La politica si adeguò immediatamente ai consigli di Carli. Nel 1964 avvenne una fuga di capitali all’estero, attratti da titoli con interessi più alti, a dimostrazione che i soldi seguono i soldi e non lo sviluppo economico. Niente di irreparabile, ma l’evento avverso divenne il pretesto per il primo grande esperimento di austerità, cioè il raffreddamento forzato dell’economia, ovviamente a partire dal Meridione, che da sempre funziona da valvola quando si vuole sgonfiare l’economia. I media sintetizzarono questi eventi con un appellativo di origine astrologica: “congiuntura”. Ma si seppe fare anche di meglio che semplici provvedimenti di austerità, infatti il 1964 fu l’anno del “Piano Solo”, il colpo di Stato allestito dal generale De Lorenzo e dal Presidente Segni. Il golpe si fermò a metà, ma ottenne ugualmente l’effetto intimidatorio; infatti il Partito Socialista, da poco entrato nell’area di governo, si affrettò, quasi al completo, a sottomettersi al Carli-pensiero; con l’unica eccezione dell’ultimo dei grandi sindacalisti, Giacomo Brodolini. Un giornale che aveva denunciato il golpe, “l’Espresso”, fece addirittura ammenda, ospitando articoli che Carli firmava con lo pseudonimo di Bancor.

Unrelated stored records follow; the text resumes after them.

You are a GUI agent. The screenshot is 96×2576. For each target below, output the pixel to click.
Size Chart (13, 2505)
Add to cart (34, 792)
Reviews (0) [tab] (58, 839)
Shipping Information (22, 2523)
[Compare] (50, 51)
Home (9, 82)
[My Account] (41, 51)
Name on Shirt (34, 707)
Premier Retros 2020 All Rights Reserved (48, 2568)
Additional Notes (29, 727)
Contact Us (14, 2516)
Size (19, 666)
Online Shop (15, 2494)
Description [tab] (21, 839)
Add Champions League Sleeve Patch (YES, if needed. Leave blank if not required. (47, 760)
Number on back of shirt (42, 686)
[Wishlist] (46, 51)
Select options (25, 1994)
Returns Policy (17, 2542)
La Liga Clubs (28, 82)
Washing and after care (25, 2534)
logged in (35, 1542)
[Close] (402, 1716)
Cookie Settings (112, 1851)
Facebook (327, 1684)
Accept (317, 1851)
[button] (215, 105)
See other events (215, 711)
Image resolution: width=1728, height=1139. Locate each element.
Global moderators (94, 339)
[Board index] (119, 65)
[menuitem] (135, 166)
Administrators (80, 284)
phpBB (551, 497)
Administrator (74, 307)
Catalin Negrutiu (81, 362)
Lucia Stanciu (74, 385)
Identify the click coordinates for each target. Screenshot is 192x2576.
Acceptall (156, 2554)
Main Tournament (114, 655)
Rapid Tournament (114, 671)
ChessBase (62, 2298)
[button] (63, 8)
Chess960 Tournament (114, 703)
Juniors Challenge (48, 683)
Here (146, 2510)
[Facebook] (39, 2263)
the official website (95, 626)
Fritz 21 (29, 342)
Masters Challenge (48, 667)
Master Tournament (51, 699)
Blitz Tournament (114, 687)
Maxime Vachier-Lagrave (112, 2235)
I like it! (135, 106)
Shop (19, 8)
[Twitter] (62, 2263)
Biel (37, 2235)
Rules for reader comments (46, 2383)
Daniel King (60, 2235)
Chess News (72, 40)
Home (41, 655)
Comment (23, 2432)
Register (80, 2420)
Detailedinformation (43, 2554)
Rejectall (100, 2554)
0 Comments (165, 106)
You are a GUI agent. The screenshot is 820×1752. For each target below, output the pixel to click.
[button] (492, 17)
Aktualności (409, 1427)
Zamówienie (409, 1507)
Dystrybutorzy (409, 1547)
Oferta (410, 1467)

Secondo alcune ricostruzioni giornalistiche, il “Piano Solo” avrebbe inaugurato la “Strategia della Tensione”, che poi sarebbe letteralmente esplosa cinque anni dopo a Piazza Fontana. In effetti non era “Strategia della Tensione”, ma “Politica dei Redditi”. Gli aumenti salariali ostacolano la riproduzione delle gerarchie sociali, perciò i salari vanno contenuti con ogni mezzo, anche con i colpi di Stato e con le bombe. Un sistema che ha come ragione sociale la disuguaglianza percepirà ogni rivendicazione salariale come un atto sovversivo, e come tale lo tratterà. Lo stesso Carli, in un dibattito televisivo, sbatté questa verità in faccia al segretario della UIL, Giorgio Benvenuto, facendolo quasi scoppiare in lacrime. Coloro che oggi si atteggiano ad amici del salario potranno reggere il ruolo finché l’avversario è la Meloni; ma quando bisognerà vedersela con le Procure, l’illusione crollerà.